Frequently Asked Questions

What is Pearson correlation?

Measures linear relationship strength between two continuous variables. r ∈ [-1, 1]. r=1 is perfect positive linear correlation, r=-1 is perfect negative, r=0 is no linear relationship. Symmetric: corr(X,Y) = corr(Y,X).

What does r mean?

r is the correlation coefficient. |r|≥0.9 = very strong, 0.7-0.9 = strong, 0.5-0.7 = moderate, 0.3-0.5 = weak, <0.3 = very weak/none. Positive r = both increase together; negative r = inverse relationship.

What is R²?

Coefficient of determination: R² = r². Represents proportion of variance in Y explained by X. R²=0.81 means 81% of Y's variation is explained by linear relationship with X. Ranges from 0 to 1.

What's the t-statistic for?

Tests statistical significance of correlation. t = r√[(n-2)/(1-r²)]. Compared to t-distribution with n-2 degrees of freedom. Larger |t| or smaller p-value indicates more significant correlation (unlikely due to chance).

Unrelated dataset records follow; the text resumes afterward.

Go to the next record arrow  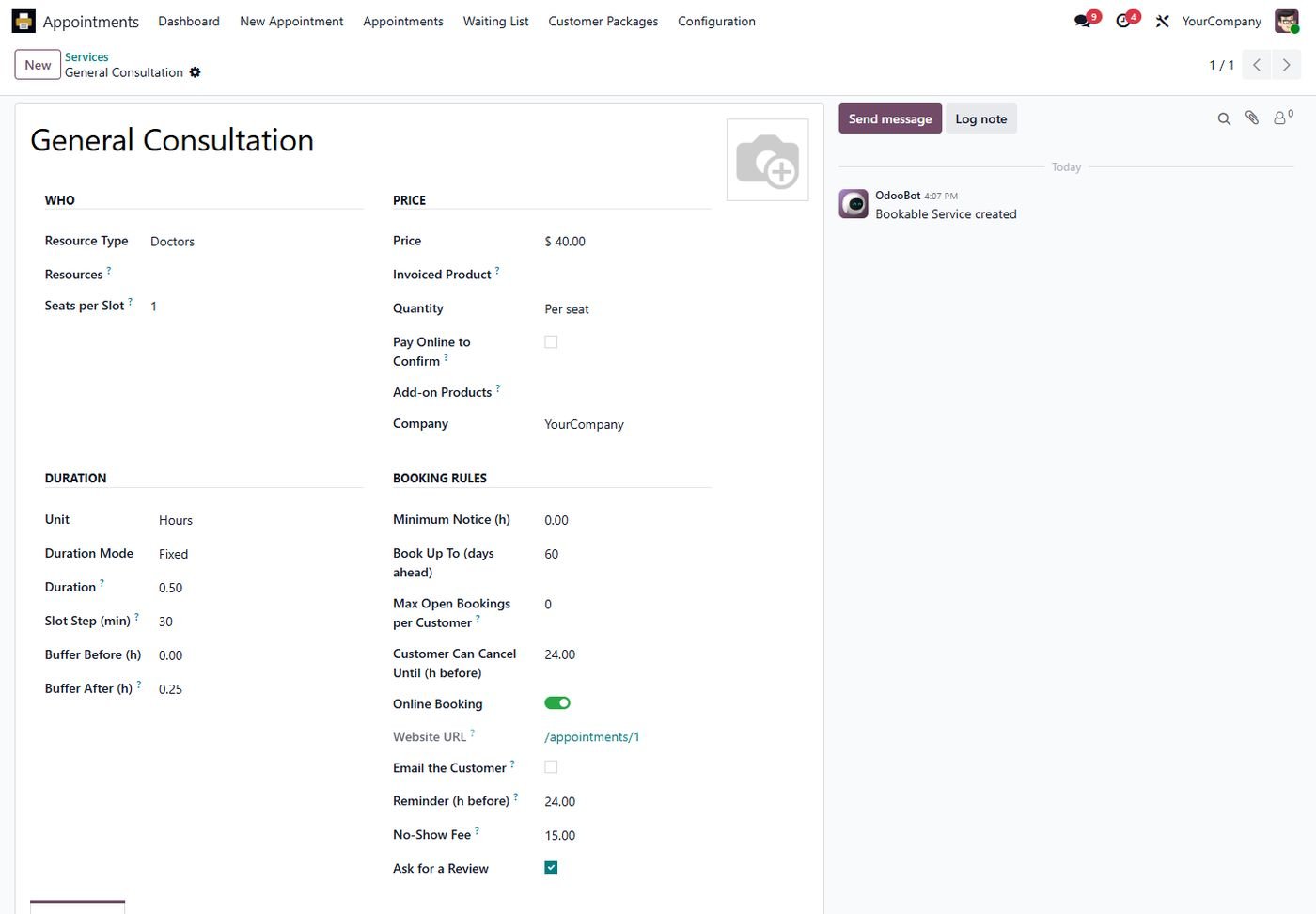tap(1287, 65)
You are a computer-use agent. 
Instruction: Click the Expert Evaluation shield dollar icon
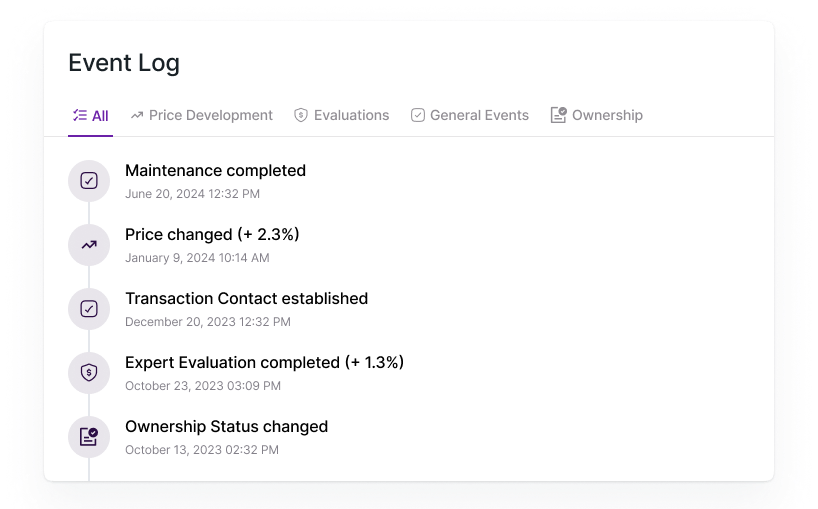pos(89,373)
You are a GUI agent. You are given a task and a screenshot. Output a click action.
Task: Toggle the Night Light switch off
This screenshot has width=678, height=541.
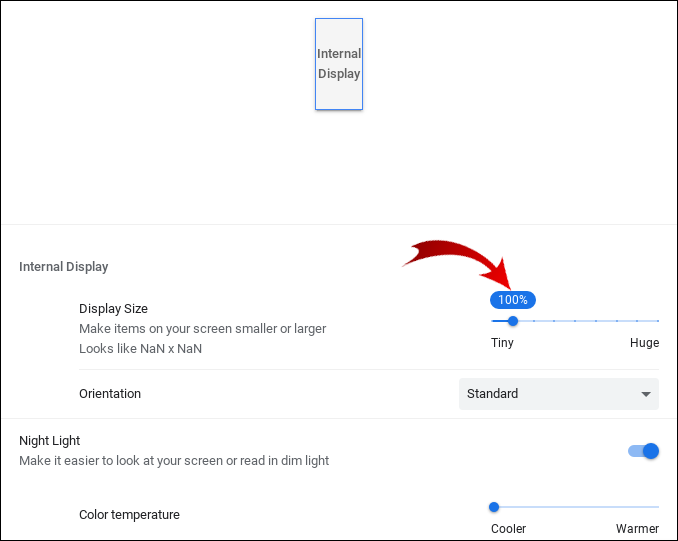[644, 451]
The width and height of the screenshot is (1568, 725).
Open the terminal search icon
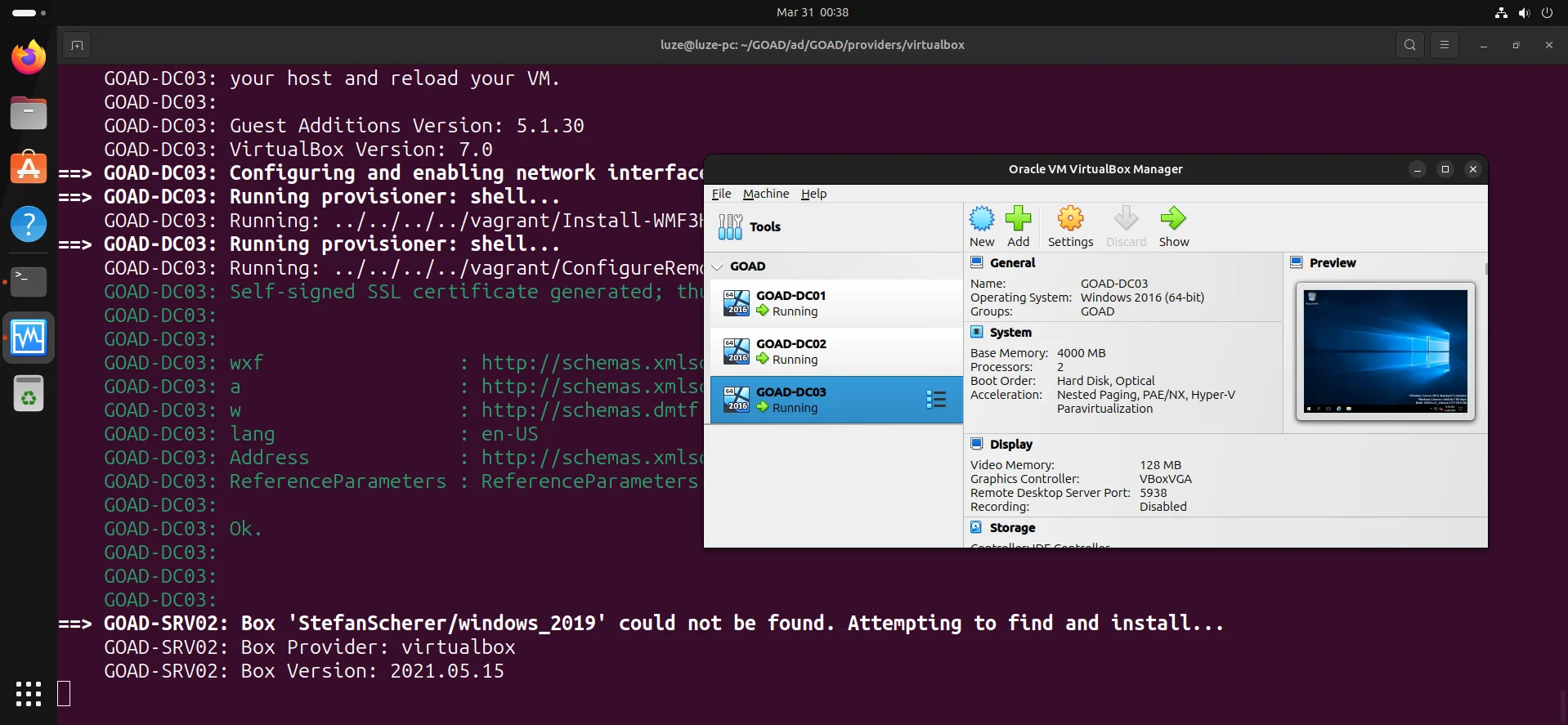coord(1409,45)
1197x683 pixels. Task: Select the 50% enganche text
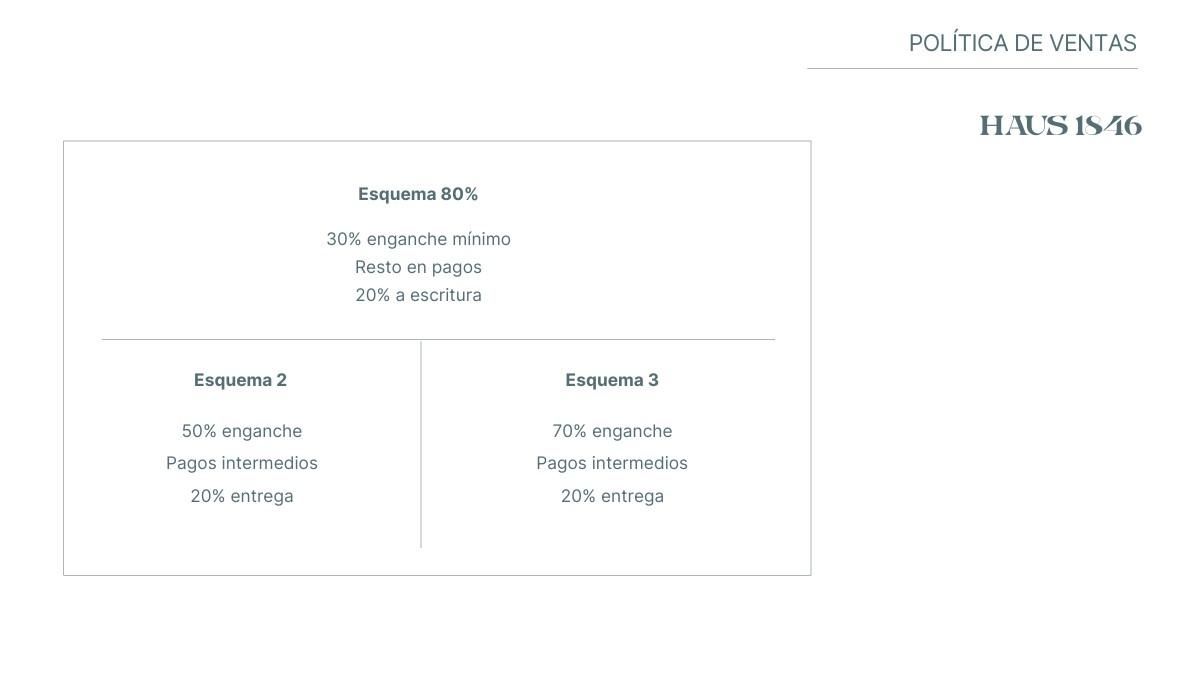coord(242,431)
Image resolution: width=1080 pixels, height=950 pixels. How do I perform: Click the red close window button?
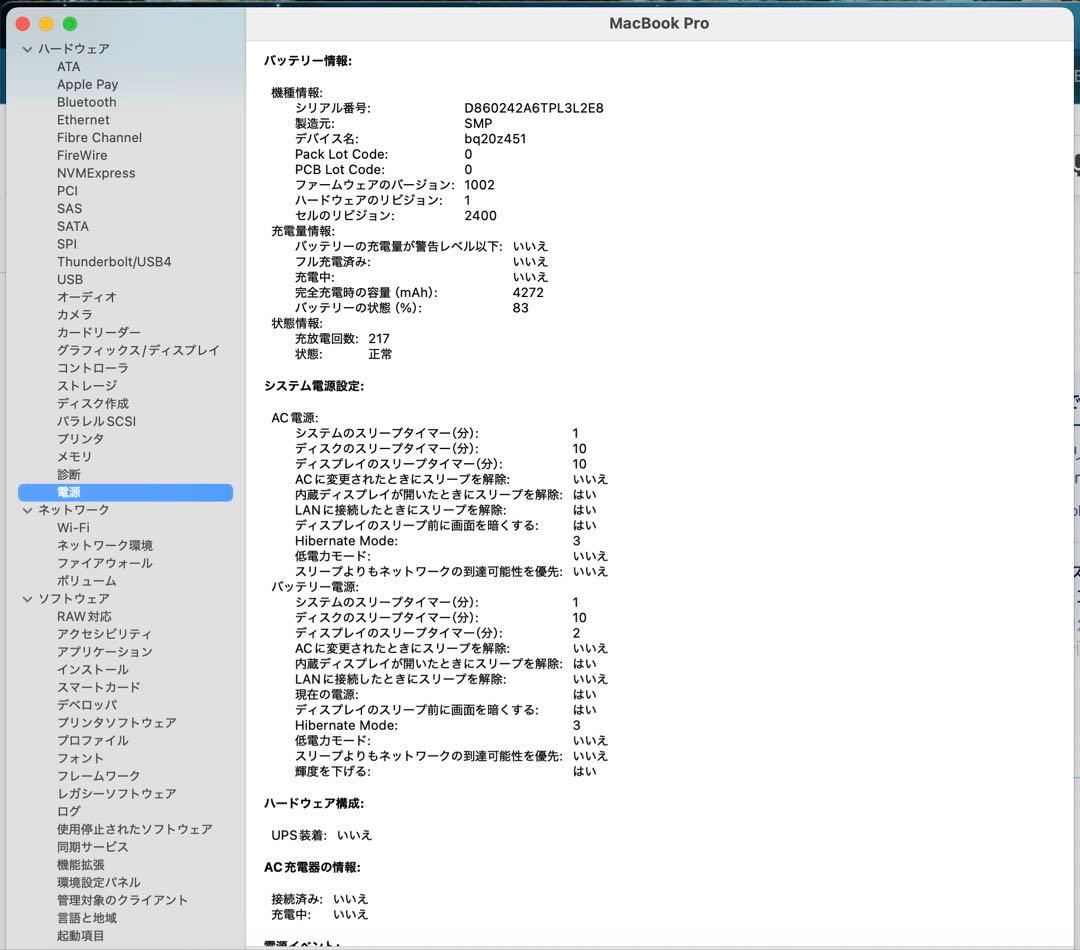pyautogui.click(x=23, y=24)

Does correlation imply causation?

NO. Correlation only describes linear association. Could be X→Y, Y→X, Z→both, or pure coincidence. Always investigate underlying mechanism before claiming causation. Consider confounding variables and temporal ordering.

What if my data isn't linear?

Pearson r may underestimate relationship strength for non-linear patterns. Solutions: plot a scatterplot first to check linearity, use Spearman rank correlation for monotonic relationships, or fit non-linear models. Always visualize data.

What are the assumptions?

Assumes: (1) continuous variables, (2) linear relationship, (3) approximately bivariate normal distribution, (4) no extreme outliers. Violating these can distort r. Check scatterplot and residuals to verify assumptions hold.

Can I calculate r from just means and SDs?

No. Correlation requires covariance: r = Cov(X,Y)/(SDₓ × SDᵧ). Must compute Σ[(xᵢ−μₓ)(yᵢ−μᵧ)]. Different datasets with identical means/SDs can have vastly different correlations (see Anscombe's quartet).